** EXERCISE GOAL **
Give every line of the listing word for word, beginning at the first and including the line with "Task: Click the 16W (18/16W) size label" as the last.

════════════════════

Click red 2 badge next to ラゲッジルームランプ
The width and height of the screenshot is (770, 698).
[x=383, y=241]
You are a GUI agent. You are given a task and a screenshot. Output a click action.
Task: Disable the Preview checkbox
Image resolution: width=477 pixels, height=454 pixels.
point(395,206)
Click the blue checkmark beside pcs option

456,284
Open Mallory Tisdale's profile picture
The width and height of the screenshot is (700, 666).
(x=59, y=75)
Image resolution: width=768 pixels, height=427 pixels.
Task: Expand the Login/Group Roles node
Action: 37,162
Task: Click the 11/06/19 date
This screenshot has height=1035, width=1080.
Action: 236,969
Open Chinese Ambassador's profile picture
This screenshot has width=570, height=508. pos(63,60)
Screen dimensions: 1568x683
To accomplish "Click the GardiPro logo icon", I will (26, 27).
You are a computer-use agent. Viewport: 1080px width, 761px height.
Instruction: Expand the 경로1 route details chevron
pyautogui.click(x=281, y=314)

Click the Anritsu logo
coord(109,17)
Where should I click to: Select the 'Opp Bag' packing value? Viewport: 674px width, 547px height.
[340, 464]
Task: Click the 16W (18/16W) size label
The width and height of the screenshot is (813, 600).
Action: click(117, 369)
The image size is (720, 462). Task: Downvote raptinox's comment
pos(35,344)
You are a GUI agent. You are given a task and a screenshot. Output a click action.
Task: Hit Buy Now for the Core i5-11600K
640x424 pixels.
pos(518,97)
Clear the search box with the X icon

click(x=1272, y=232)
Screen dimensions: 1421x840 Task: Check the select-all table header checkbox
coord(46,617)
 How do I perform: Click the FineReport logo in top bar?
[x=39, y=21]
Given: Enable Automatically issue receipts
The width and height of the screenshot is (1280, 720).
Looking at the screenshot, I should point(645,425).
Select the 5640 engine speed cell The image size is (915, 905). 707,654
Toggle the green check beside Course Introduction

════════════════════

** OUTPUT FOR THIS EXERCISE **
Click red 2 badge next to ラゲッジルームランプ
The width and height of the screenshot is (770, 698).
[x=383, y=241]
You are a GUI agent. You are given a task and a screenshot. Output a click action.
Task: Disable the Preview checkbox
Image resolution: width=477 pixels, height=454 pixels.
point(395,206)
Click the blue checkmark beside pcs option

456,284
Open Mallory Tisdale's profile picture
The width and height of the screenshot is (700, 666).
(x=59, y=75)
Image resolution: width=768 pixels, height=427 pixels.
Task: Expand the Login/Group Roles node
Action: 37,162
Task: Click the 11/06/19 date
This screenshot has height=1035, width=1080.
Action: 236,969
Open Chinese Ambassador's profile picture
This screenshot has width=570, height=508. pos(63,60)
Screen dimensions: 1568x683
To accomplish "Click the GardiPro logo icon", I will (26, 27).
You are a computer-use agent. Viewport: 1080px width, 761px height.
Instruction: Expand the 경로1 route details chevron
pyautogui.click(x=281, y=314)

Click the Anritsu logo
coord(109,17)
Where should I click to: Select the 'Opp Bag' packing value? Viewport: 674px width, 547px height.
[340, 464]
Task: Click the 16W (18/16W) size label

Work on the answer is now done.